All of Volkswagen's hard work over many decades has got the brand to the point where it can command premium prices for most models in Britain. The Golf is no exception. The range now starts at £16,285 and for that you get an 85PS 1.2 in S trim, while the top-spec GT 2.0 TDI costs £24,880. As ever, the five-door bodystyle in middle SE model grade is expected to be the most popular.
Pricey it might be compared to some rivals but you get a lot more for your money compared to the Mark VI series. That includes a 5.8 inch colour touch screen (an eight inch display for the SatNav is optional), ABS and ESP which are compulsory in European markets, seven airbags, Automatic Post-Collision Braking System (to prevent the car rolling downhill towards another collision) and an electronic differential lock which VW terms XDS.
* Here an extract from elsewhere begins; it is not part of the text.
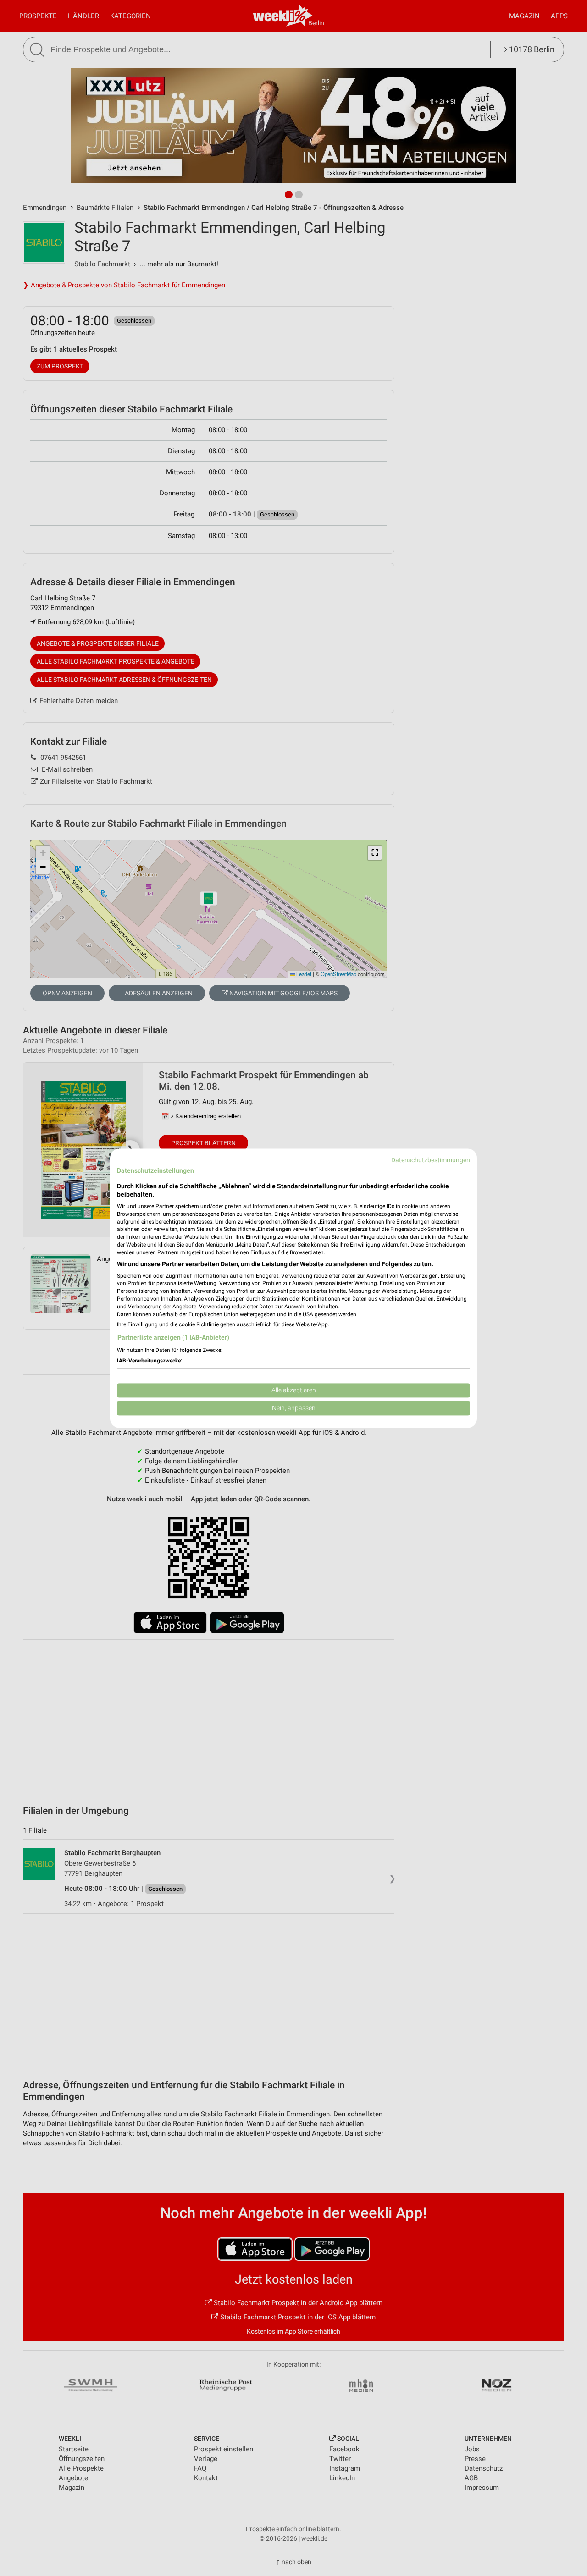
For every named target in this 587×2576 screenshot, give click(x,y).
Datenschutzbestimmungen (430, 1160)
The new Golf is 56mm longer and 13mm wider, while the boot gains another 30 litres of cubic capacity, taking it to 380l. A colleague who is six foot two made himself comfortable at the wheel while I, four inches less lanky, positioned myself in the back. The amount of room for rear passengers is like being in Business Class and me, who has always thought of C-segment models as too small to be used as family cars, has finally found one that truly is. I suspect all this means that the next Passat, due out later this year, will become similarly sized to the Mondeo, the current giant of the D segment.
I tried out the optional Park Assist and can report that it works far better than older generation technology, such as you might find in something like the more expensive Skoda Superb. If you're someone who worries about getting parked in, fret no more, for Volkswagen's new system will twirl the wheel to guide you out of the tightest spots – just as for getting into any space, you do need to operate the pedals and shift the gears. An arrow between the instruments tells you when it's safe to move forwards or backwards and a series of beeps warns you when to stop. I can see many people buying a Golf for this feature alone.
This car is infuriatingly difficult to fault. Every control you touch or press is well-weighted, the instrumentation is clear, and the steering has just the right amount of precision in it but somehow also prevents the worst of the potholed winter roads from kicking back. A few hours driving this car – and I tried the 1.6 diesel as well as the 1.4 TSI which are expected to be the top sellers – made me see just why so many owners keep coming back to trade up for the latest model. If it's possible for a car to have been so thoroughly engineered that it gives you a constant sense of well being, then I've now driven it.
Golf production: MQB goes global
While most of the new VW370 series Golfs to be sold in Europe will be sourced from the giant Wolfsburg complex, the car will also be made in China by FAW Volkswagen at the new Foshan plant in Guangdong province. This factory has been constructed especially for MQB platform cars and is likely to build the forthcoming Audi A3 sedan and, possibly, the new SEAT León too.
The Puebla plant in Mexico should begin building North America's next Golf and Volkswagen GTI from 2014, and as a replacement for the fourth generation car, still made in Brazil, is well overdue, don't be surprised to see the new Mark VII model entering production at São José dos Pinhais (Curitiba).
More Golf derivatives to come
Back in Europe, there are more Golf variants in the pipeline: the estate has just been confirmed for a debut at the Geneva show in March, to be followed by the 88.3mpg and 85g/km BlueMotion, the GTI, as well as a GTD high performance diesel. The GTI will again be powered by a 200PS 2.0-litre turbo engine but a 10PS upgrade will be available, as will VAQ, a mechanically-locking front diff. I asked about the replacement for the Golf Plus and was told that we won't see that model until 2014, the same year as the first plug-in Golf, the Blue-e-Motion, is set to appear.